* **YOUR ASSIGNMENT**: Reproduce the records starting at the line that contains "The width and height of the screenshot is (1338, 748)." and running to the last line, exactly and in full.

(Pixel coordinate grounding data)
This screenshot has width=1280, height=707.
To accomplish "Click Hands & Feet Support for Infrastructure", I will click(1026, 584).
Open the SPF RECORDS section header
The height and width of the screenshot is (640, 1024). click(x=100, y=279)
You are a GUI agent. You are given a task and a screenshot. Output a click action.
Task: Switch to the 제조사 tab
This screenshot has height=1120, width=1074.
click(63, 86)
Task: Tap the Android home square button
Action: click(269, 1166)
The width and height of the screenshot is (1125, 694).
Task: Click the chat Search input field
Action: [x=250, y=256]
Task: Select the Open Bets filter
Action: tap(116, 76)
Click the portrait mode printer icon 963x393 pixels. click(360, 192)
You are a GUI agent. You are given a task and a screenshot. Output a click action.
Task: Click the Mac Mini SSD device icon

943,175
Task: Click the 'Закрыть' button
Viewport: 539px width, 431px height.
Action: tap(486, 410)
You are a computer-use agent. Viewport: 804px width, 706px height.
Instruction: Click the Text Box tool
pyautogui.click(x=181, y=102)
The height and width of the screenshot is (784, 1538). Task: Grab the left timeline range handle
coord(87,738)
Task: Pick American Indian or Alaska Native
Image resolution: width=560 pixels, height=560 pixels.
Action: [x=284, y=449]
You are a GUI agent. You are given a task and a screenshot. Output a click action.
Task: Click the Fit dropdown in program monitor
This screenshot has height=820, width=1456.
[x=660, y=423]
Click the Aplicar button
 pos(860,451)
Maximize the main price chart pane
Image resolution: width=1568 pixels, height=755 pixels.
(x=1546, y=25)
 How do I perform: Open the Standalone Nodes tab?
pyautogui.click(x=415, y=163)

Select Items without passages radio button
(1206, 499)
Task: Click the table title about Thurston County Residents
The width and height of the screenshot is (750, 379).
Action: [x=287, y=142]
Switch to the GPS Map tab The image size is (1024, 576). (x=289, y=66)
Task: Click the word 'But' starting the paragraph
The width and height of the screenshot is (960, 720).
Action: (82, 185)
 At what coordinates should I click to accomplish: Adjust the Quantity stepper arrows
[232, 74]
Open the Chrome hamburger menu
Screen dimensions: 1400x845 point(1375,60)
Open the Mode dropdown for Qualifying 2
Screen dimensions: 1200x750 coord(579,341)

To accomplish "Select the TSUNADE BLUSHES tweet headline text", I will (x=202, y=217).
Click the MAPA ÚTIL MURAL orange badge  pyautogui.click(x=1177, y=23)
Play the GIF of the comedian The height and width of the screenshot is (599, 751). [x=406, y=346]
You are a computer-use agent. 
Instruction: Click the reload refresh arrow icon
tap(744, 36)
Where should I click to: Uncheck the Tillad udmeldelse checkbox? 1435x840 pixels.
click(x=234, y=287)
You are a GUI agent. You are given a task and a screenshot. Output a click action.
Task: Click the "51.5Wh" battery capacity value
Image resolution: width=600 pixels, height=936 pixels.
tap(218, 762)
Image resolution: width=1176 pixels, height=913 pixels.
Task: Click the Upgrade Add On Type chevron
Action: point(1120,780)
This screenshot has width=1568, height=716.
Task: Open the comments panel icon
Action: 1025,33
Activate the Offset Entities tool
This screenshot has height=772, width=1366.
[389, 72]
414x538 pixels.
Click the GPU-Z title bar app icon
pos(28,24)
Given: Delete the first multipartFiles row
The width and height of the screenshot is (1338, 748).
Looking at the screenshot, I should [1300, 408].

* **RESULT**:
The width and height of the screenshot is (1338, 748).
Looking at the screenshot, I should [1300, 408].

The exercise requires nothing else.